TASK DESCRIPTION — Repeat the records below verbatim, reproducing every line in its original order.

(Dataset records)

>>>>

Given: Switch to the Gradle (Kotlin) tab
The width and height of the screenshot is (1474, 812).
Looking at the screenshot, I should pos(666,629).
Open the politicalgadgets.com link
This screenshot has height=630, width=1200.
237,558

<<<<

REPLY —
Given: Switch to the Gradle (Kotlin) tab
The width and height of the screenshot is (1474, 812).
Looking at the screenshot, I should pos(666,629).
Open the politicalgadgets.com link
This screenshot has height=630, width=1200.
237,558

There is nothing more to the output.